Before the "pledge marathon" drowned out any chance of decent public radio broadcasting on my drive up to Columbia County, I heard an astonishing bit of news about arthroscopic surgery on knees: basically, it's a useless procedure. A double-blind study over the last ten years has shown that patients who get the surgery do exactly as well as those who get a "fake" surgery (where, I assume, they make little scars and douse it with saline solution). Coming on the heels of the recent revelations about the neck-and-neck efficacy of antidepressants and placebos, it begins to make you wonder exactly which medicines work the way we think they do. It's a bit scary for doctors and patients alike, because any time the placebo effect works, we're tapping into our unconscious abilities to heal ourselves, and there's nothing more unnerving to Westerners than flaky, holistic, touchy-feely solutions when there's so much laser surgery just waiting to be had.
The placebo effect is also hard to harness, as it relies on deception, and there's not one doctor in the world who will risk the malpractice suit of a fake surgery, even if it works. But jesus, does it work - apparently, the subjects of the knee experiment were actually told that many of the surgeries would be fake, and yet the placebo still did as well as the real thing.
This raises some fascinating stuff: first off, it illuminates an incredible lack of unity in our mind-body connection. The placebo effect only works because we want so desperately to be well - yet at the same time, left "unmedicated," our conscious finds a way to keep us sick. I assume our longing for health comes from a survival instinct, but our ability to stay sick is more mysterious. I imagine it's a lack of self-understanding, a belief that we're far removed from the mystical times when we could heal ourselves. But now, give us a sugar pill, call it "Zyxafifor" or something, and we can stave off cancer. Other cultures must find us laughably inept at self-knowledge.

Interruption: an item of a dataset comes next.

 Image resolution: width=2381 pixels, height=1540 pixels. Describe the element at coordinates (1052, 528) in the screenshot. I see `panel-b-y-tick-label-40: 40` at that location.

But what is the one thing that unites all of these fabulous placebos together? I'd say it's the hour or so of time spent on the patient the surgery, the physical therapy, just the fucking attention may be all we're really looking for. When a psychopharmacologist prescribes a medication, and a doctor performs a surgery, what they are really saying is "I understand you hurt, and I believe you, and I believe you enough to use my skills to make you better." Since sickness is such a subjective thing (we can never truly express how bad we feel to others), it is only through the active belief of a respected figure that we can actualize our pain, and if Freud is right, that alone can make it go away.
This isn't to say that all drugs are suspect. My sinuses are only unblocked when I spray Afrin into them, and my mom's hip actually does need the oil changed. But I accept that everything I feel from the Celexa may be induced by my own character. I begin to feel anxious, and then I stop, telling myself, "you can't feel anxious you're taking a powerful, expensive drug!" and sure enough, it stops. It could all be a sham, and maybe Sean's knee surgery was also a sham, but this I know to be true: I was miserable, then I took a pill, and now I'm not so miserable. Sometimes the destination is the destination after all.